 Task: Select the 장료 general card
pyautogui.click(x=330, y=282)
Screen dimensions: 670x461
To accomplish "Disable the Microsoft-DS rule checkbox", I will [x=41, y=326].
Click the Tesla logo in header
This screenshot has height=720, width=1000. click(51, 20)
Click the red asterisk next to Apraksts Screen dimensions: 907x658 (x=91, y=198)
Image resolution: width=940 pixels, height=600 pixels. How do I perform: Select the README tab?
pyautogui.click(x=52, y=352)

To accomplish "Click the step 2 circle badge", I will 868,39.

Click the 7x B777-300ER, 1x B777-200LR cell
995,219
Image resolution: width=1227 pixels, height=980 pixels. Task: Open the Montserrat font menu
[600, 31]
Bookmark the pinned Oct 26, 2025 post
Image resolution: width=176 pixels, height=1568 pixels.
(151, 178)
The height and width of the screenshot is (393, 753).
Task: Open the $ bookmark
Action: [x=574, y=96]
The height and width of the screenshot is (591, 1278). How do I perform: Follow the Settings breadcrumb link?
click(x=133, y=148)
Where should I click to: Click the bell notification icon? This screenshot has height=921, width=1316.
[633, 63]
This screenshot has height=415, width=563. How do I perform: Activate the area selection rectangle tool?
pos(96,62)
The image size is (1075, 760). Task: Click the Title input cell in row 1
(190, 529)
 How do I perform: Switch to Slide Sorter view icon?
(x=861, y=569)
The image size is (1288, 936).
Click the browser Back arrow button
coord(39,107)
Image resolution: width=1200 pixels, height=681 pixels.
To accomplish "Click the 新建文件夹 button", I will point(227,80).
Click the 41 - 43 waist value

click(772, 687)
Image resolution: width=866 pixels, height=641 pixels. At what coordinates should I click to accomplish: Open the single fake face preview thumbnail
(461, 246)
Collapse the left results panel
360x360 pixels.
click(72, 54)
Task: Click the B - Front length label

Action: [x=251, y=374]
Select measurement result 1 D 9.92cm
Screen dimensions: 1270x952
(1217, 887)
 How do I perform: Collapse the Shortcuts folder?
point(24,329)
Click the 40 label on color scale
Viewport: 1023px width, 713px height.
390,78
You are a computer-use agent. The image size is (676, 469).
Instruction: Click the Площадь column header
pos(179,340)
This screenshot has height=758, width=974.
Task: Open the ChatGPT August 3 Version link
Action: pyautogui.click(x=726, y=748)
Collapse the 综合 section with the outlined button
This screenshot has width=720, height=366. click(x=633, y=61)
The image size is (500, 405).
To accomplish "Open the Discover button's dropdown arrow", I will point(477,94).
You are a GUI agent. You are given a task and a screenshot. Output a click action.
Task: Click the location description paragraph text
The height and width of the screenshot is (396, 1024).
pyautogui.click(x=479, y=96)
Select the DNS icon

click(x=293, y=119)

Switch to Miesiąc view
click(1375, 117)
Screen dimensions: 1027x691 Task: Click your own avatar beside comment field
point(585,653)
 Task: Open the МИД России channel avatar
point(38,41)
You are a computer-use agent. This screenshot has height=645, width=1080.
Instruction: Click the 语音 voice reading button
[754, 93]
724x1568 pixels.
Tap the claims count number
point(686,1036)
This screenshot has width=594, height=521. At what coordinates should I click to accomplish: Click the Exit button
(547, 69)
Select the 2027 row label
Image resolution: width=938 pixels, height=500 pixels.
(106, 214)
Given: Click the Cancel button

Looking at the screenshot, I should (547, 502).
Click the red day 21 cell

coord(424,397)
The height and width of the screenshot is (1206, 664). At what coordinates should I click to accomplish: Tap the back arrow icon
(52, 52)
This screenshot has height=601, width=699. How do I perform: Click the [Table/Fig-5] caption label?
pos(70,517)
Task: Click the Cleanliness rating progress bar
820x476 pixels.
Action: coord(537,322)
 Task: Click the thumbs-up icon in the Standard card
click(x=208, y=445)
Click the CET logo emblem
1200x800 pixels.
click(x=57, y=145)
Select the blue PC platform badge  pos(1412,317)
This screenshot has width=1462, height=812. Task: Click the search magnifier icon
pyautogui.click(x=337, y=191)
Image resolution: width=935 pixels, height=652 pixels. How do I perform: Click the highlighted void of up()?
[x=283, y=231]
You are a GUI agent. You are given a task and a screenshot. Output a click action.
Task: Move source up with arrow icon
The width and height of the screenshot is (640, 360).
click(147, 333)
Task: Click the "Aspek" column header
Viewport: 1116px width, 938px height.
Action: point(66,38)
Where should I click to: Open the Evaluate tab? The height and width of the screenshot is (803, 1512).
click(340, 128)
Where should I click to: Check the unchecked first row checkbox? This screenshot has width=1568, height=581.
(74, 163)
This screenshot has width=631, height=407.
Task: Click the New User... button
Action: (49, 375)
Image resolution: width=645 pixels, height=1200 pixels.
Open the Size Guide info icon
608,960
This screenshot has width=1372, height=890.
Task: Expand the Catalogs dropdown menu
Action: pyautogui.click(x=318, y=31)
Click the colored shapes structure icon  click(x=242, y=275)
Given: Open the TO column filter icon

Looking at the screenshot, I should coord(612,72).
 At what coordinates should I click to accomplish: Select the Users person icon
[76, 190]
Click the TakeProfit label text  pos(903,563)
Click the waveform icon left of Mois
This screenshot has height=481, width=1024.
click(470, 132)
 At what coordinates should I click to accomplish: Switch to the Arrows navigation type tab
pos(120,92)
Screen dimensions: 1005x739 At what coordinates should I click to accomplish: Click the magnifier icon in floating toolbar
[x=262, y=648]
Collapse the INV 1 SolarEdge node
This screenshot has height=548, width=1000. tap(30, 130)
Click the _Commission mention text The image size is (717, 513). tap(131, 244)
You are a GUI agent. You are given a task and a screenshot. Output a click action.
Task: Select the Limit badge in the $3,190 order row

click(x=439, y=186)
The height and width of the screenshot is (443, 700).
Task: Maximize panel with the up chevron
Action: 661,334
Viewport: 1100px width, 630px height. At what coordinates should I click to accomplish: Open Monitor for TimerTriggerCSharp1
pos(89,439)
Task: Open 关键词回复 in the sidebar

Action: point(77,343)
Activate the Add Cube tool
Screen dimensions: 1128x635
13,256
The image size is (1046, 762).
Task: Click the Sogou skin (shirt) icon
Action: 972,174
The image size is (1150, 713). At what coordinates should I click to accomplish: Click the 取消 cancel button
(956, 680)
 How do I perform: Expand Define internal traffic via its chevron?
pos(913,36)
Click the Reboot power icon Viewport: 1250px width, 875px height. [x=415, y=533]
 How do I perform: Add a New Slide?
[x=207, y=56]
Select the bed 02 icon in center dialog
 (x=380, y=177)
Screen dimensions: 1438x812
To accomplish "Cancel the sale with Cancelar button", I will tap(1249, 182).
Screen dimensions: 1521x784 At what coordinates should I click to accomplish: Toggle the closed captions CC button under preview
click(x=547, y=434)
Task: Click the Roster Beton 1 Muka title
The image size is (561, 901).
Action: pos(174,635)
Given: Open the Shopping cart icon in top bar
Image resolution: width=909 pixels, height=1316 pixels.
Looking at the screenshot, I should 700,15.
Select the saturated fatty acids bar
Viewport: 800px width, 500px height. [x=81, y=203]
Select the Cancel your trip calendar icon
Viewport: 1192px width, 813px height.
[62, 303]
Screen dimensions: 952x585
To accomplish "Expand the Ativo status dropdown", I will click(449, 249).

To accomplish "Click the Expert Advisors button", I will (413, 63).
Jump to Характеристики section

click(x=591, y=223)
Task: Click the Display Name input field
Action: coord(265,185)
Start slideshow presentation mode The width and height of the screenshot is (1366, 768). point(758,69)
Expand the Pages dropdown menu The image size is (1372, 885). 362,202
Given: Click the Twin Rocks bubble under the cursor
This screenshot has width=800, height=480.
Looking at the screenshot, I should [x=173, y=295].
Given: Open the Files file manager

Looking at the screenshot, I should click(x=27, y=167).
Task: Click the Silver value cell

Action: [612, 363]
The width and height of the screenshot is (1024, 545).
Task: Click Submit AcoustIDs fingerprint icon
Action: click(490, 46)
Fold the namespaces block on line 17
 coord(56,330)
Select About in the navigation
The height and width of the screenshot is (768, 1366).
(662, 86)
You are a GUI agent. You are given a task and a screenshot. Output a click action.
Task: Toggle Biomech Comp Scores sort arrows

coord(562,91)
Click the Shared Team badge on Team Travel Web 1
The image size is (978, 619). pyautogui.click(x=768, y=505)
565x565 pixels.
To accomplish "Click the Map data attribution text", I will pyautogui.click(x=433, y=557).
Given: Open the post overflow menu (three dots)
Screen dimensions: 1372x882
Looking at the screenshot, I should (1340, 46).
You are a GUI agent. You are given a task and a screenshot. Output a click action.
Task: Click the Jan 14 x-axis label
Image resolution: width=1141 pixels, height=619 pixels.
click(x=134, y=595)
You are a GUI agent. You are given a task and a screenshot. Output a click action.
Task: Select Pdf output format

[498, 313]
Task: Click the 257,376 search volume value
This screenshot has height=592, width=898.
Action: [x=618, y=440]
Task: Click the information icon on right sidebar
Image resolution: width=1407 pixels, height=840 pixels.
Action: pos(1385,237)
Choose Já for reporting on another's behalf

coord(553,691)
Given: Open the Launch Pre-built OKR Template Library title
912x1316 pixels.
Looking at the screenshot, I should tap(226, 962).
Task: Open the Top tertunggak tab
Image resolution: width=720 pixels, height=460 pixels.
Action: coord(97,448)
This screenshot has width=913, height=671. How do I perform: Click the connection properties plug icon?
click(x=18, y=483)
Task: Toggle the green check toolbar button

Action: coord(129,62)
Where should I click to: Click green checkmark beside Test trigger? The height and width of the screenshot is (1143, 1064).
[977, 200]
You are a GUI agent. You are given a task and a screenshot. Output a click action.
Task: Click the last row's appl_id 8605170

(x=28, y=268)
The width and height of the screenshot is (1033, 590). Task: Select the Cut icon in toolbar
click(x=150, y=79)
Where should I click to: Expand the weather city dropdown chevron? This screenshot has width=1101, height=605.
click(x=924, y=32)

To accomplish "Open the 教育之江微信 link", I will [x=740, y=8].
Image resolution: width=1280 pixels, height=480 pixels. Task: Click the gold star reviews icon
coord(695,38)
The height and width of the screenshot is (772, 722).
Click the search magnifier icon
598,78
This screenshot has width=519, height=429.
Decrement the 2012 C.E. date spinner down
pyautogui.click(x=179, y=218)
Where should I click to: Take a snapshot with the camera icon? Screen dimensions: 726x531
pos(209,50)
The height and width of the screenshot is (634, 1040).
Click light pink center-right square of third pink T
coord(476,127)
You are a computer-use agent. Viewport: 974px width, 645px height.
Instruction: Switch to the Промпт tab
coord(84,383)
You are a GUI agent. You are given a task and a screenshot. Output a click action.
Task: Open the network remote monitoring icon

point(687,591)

■ Aim of the exercise: In the records above, locate every line with the string "post" and copy it.

■ Written answer:
Bookmark the pinned Oct 26, 2025 post
Given: Open the post overflow menu (three dots)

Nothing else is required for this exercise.